Unfortunately, there is a worldwide serious shortage of human psychiatric brain tissue available for postmortem research. Therefore, among others, the Netherlands Brain Bank (NBB) launched a prospective donor program to recruit brain donors with psychiatric diseases in 2012. Since the early nineties of the last century, the NBB has performed rapid autopsies of donors who gave written informed consent during life to use their brain tissue and medical files for research (Ravid & Swaab, Citation1993).

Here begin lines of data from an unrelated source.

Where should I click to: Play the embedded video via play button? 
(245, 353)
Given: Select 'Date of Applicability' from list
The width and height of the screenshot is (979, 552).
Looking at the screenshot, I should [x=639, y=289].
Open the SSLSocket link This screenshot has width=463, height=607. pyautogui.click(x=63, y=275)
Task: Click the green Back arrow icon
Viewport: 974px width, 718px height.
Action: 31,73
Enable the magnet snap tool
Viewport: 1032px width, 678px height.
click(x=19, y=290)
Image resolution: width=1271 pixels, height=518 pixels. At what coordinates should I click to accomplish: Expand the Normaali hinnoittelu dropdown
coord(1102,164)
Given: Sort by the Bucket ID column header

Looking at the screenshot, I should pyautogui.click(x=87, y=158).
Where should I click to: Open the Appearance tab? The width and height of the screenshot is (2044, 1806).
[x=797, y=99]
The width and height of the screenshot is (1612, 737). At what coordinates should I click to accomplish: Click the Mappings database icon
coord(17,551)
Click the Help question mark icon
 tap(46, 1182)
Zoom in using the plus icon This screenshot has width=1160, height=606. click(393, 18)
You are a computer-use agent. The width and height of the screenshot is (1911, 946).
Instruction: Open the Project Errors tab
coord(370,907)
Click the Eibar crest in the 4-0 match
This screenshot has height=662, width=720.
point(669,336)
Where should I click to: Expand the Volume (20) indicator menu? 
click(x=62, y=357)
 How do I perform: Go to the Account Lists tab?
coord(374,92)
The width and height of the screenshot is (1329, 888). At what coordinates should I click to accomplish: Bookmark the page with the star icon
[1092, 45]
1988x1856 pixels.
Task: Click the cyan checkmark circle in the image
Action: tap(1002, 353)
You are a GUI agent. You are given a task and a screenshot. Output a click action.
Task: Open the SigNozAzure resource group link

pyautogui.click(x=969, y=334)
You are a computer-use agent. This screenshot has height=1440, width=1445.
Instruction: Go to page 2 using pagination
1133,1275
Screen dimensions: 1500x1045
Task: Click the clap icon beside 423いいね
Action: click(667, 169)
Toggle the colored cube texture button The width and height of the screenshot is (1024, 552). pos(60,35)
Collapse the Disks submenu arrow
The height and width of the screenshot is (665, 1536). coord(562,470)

The NBB was initiated in the Netherlands as a Brain Bank for Psychiatry (NBB-Psy), a prospective donor program for psychiatric diseases. NBB-Psy is expanding the tissue collections to provide a solid incentive to increase research in psychiatry. The ultimate goal of NBB-Psy is to reduce the burden of psychiatric disorders for patients, their families, and society as a whole. NBB-Psy consists of an antemortem and postmortem donor program. In the design of NBB-Psy, much effort has to be put into the antemortem donor program, where patients and relatives are actively informed on the possibility of becoming a brain donor. Since the initiation of NBB-Psy in the Netherlands, the number of registered donors with a psychiatric diagnosis has increased significantly from 312 (most of which were patients with major depressive disorder) in the year 2010 to 1187 in 2017, of which most interesting that 146 are PTSD patients (De Lange, Citation2017; Rademaker et al., Citation2018). Moving forward in the brain bank project “will facilitate the understanding of the role of the environment in all psychiatric conditions, the effects of exposure to traumatic events in other brain disorders already under study, and clarify how the environment influences genetic expression to produce behavioral alterations” (Osuch et al., Citation2004). In response to Osuch, Friedman stated “We support their efforts to create a stand-alone PTSD brain bank that would support scientific efforts to understand the etiology of PTSD and related disorders. The ultimate goal is, of course, the discovery of better preventive and therapeutic strategies with which to combat the development of posttraumatic medical and psychiatric disorders” (Friedman & Harris, Citation2004). These words are still very accurate and relevant, and for that reason, it is highly commended that these papers are revisited in this issue.
DISCLOSURE STATEMENT
No potential conflict of interest was reported by the author(s).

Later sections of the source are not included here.